Все с удовольствием выпили. Захрустели сочными дольками яблока, разрезанного и оставленного Ольгой на деревянной разделочной доске на столе. И было видно, что расставаться никому не хочется. Но надо. Ибо все имеет свой предел…
Взяв зачехленную гитару и стоя уже у двери, я попрощался:
– Всем спасибо за внимание и, как говорится, до свидания.
– А вы к нам еще придете? – спросила Галина, переведя взгляд на Ольгу.
– Если пригласите, обязательно приду, – улыбнулся я ей.
– А можно вас, маэстро, до калитки проводить? – неожиданно предложила Света, при этом загадочно и многообещающе улыбнувшись мне.
– Можно! – вместо меня энергично ответил гаденыш Саня. – Он любит, когда его девушки провожают, причем, не только до калитки, но и далее. До его берлоги у кладбища.
Света по-прежнему вопросительно смотрела на меня, и я решил отделаться шуткой:
– Вообще-то, в быту я прост и доступен, так что провожать меня никому не возбраняется.
Зря я это сказал, сто раз потом об этом пожалел.
– И на сколько же вы в быту доступны? – презрительно, как мне показалось, скривив губы, спросила Галина.
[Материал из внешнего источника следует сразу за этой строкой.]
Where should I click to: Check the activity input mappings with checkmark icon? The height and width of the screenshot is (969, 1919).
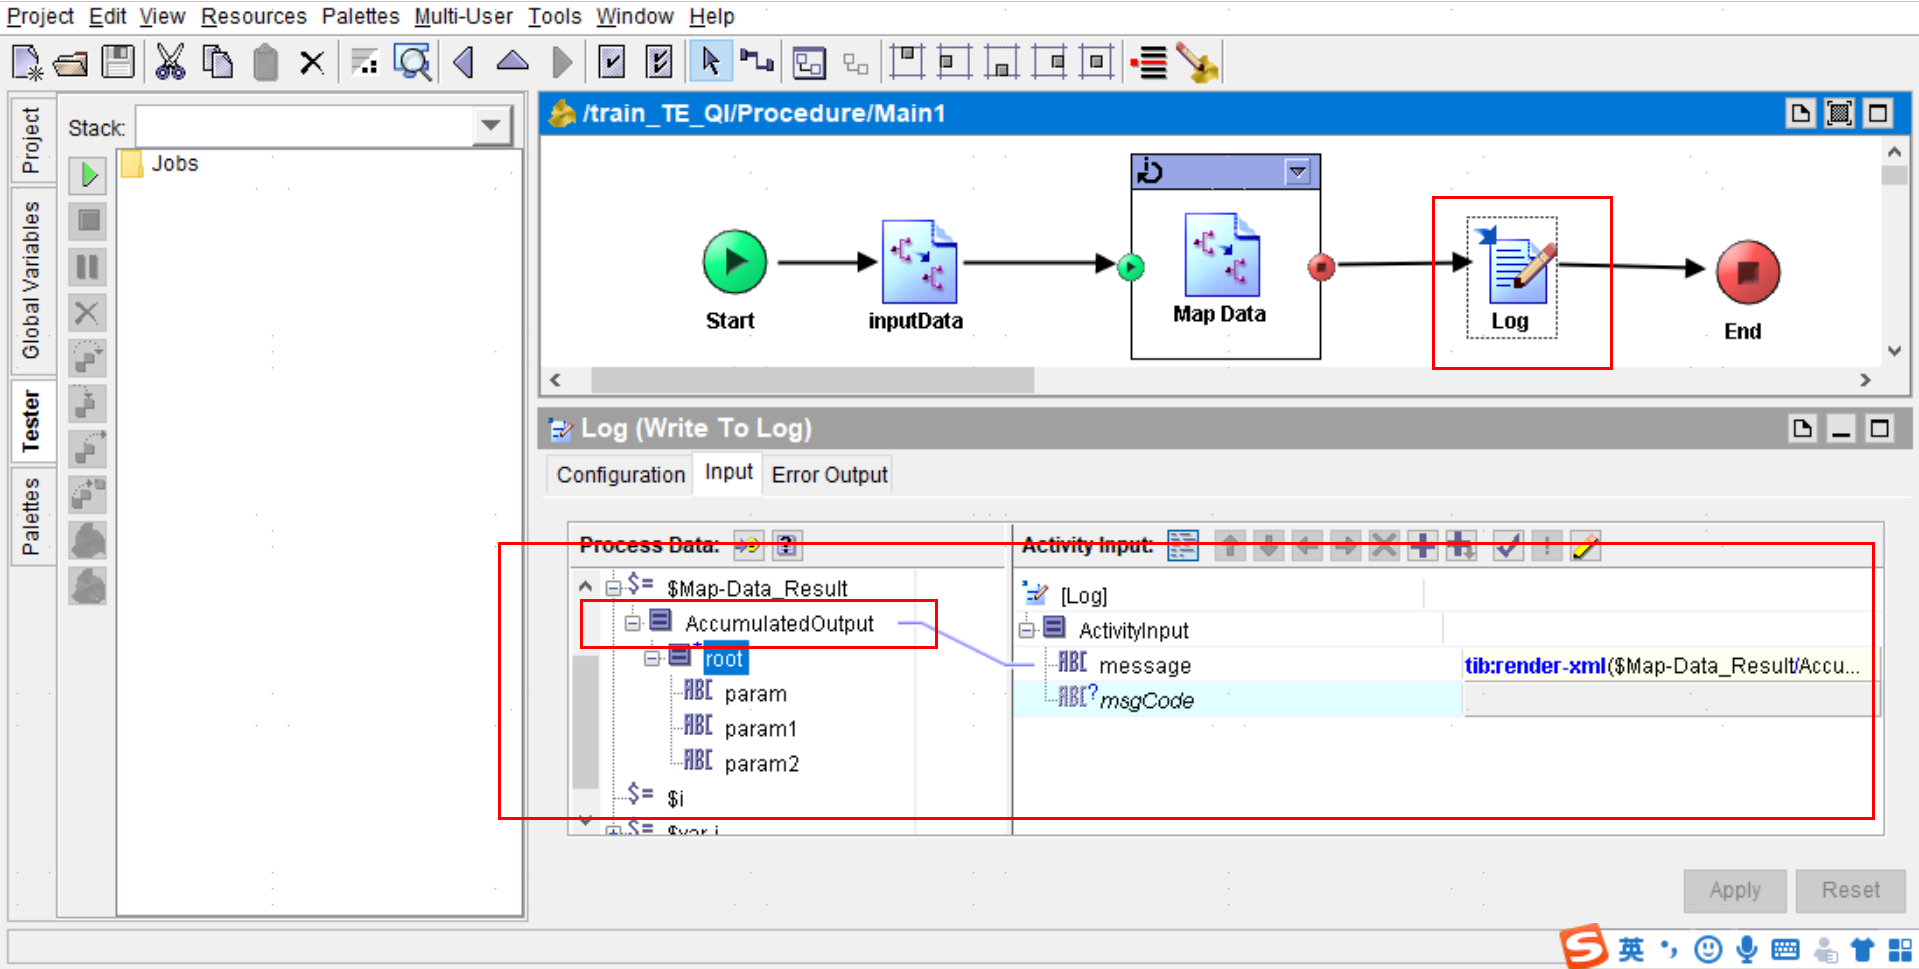tap(1507, 547)
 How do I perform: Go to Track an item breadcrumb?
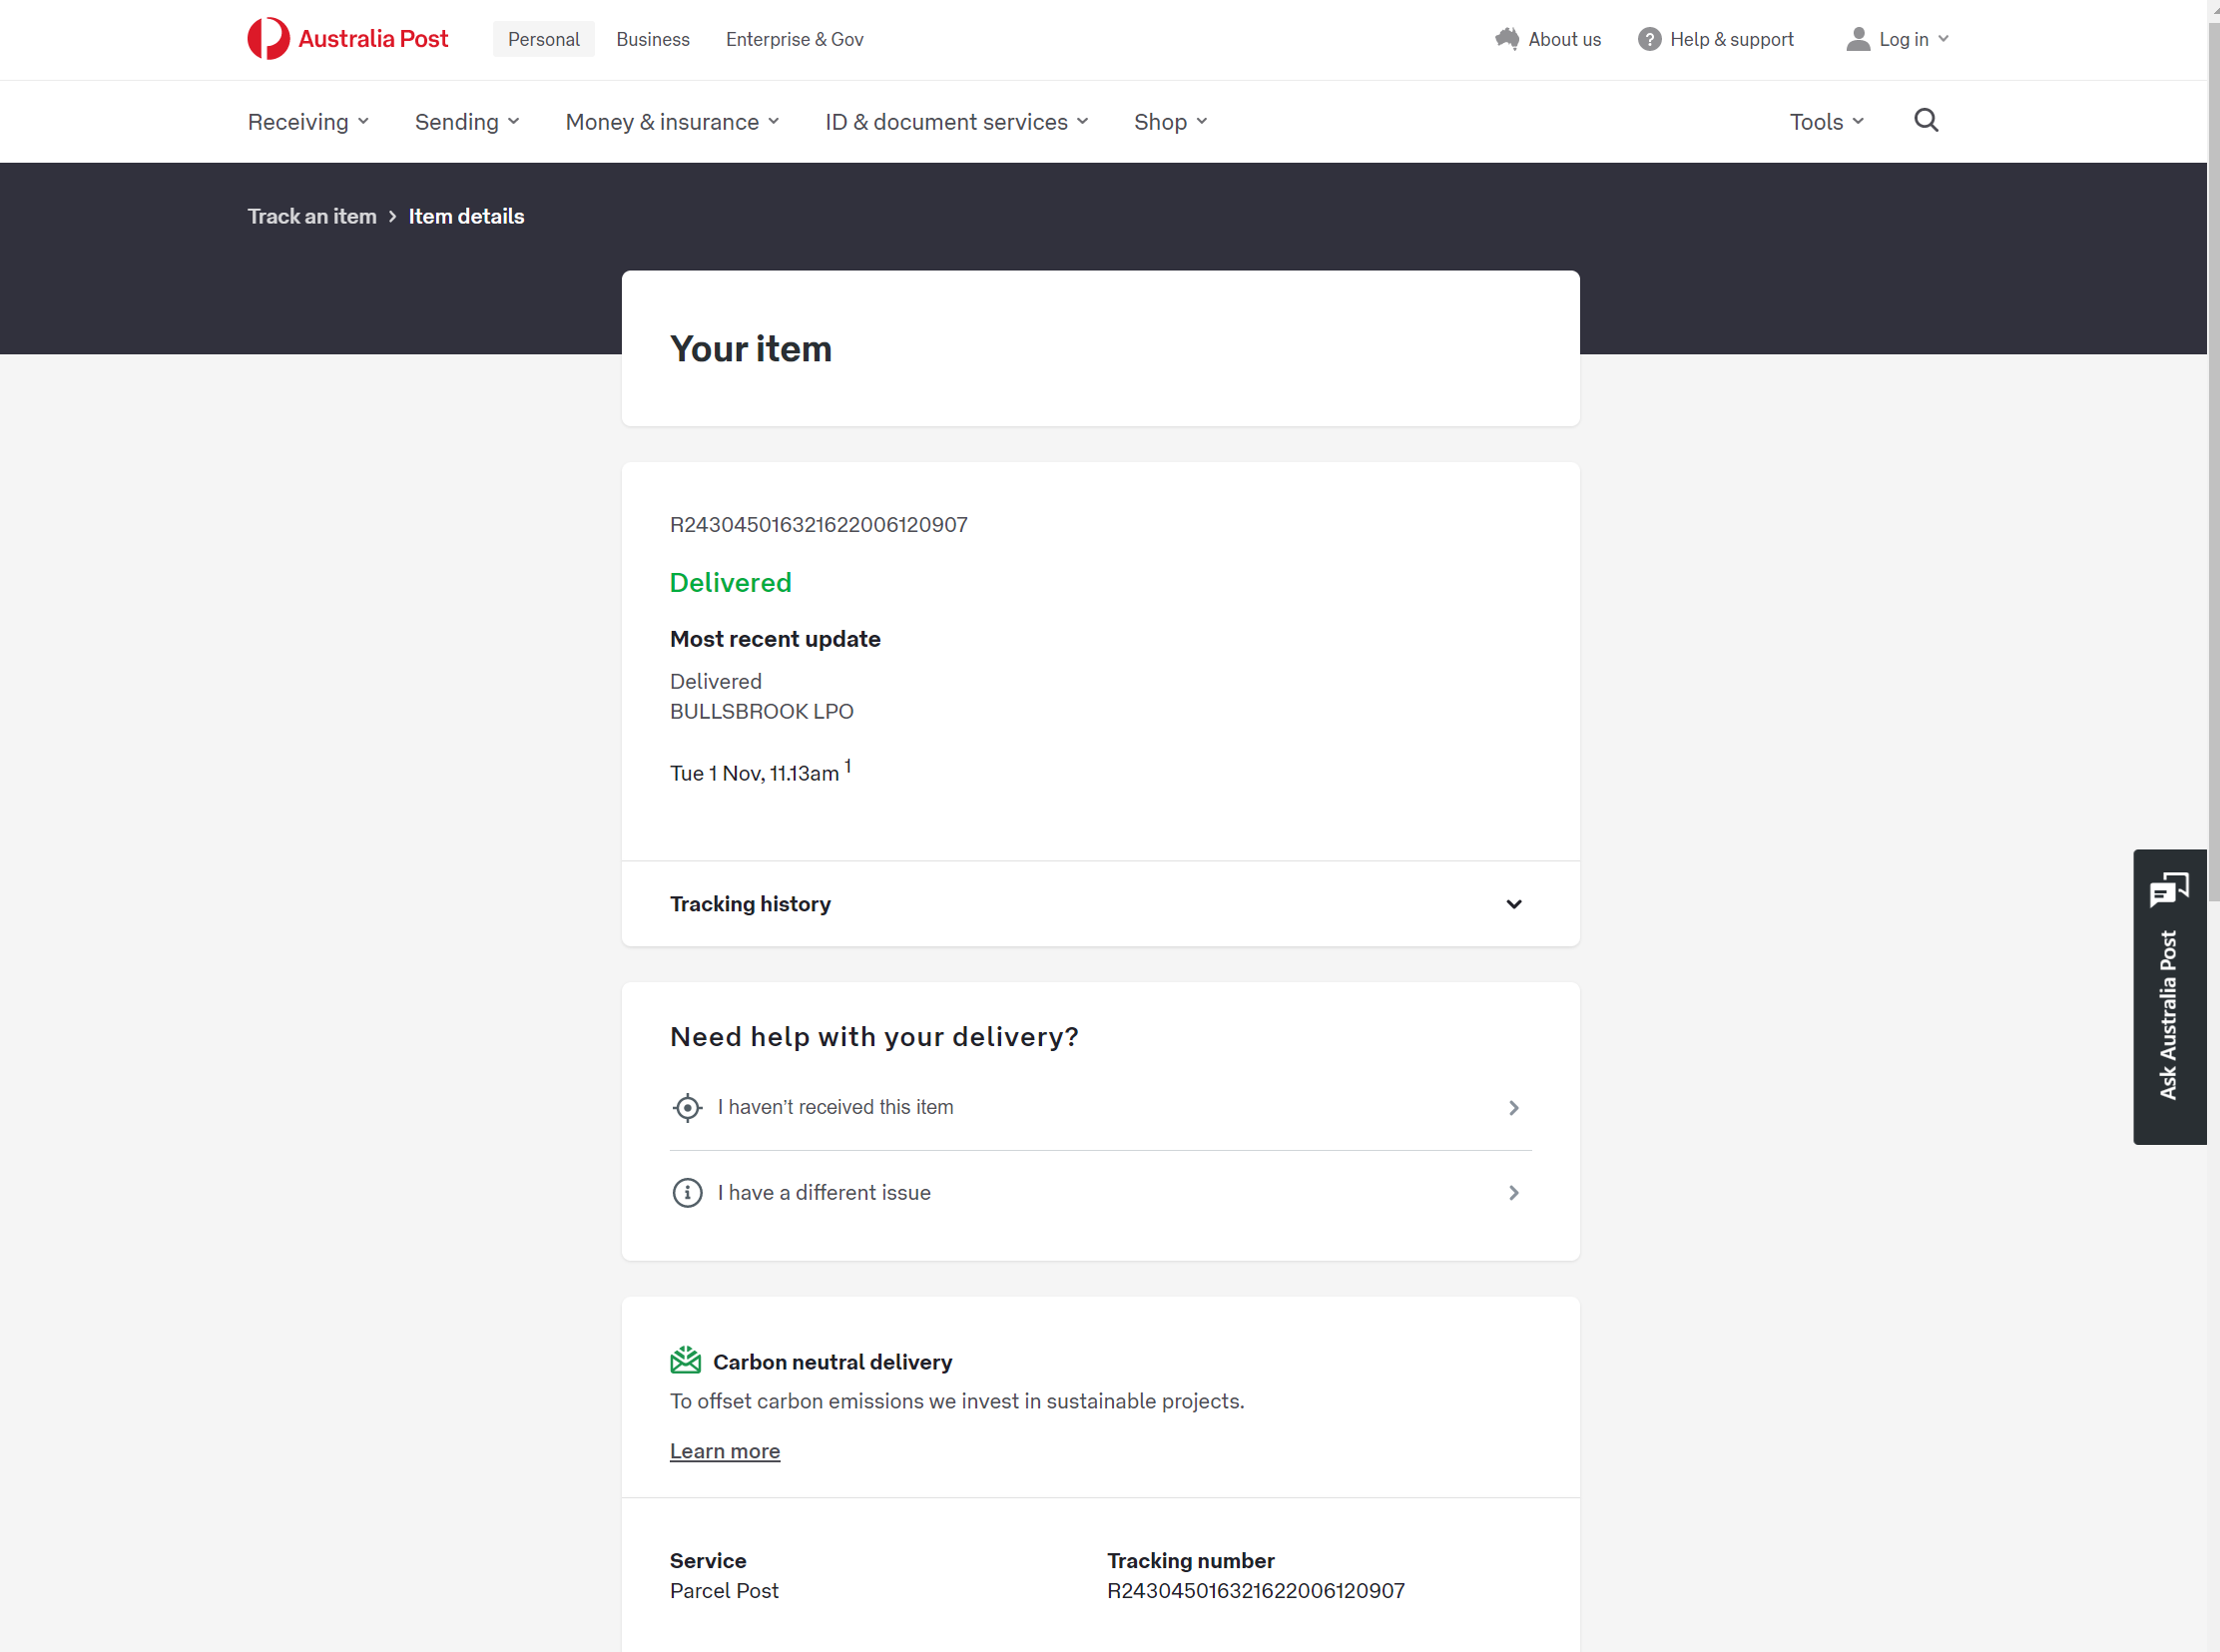tap(311, 216)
Я ничего не успел ей ответить, поскольку снова встрял Саня:
– А давайте, Галина, выпьем с вами на брудершафт, чтобы перейти на «ты» и быть более доступными.
– Я с малознакомыми людьми на брудершафт не пью, – сдержанно, но с чувством собственного достоинства ответила она.
– А я бы с вами, маэстро, на брудершафт выпила, – подхватила Санину мысль Светлана.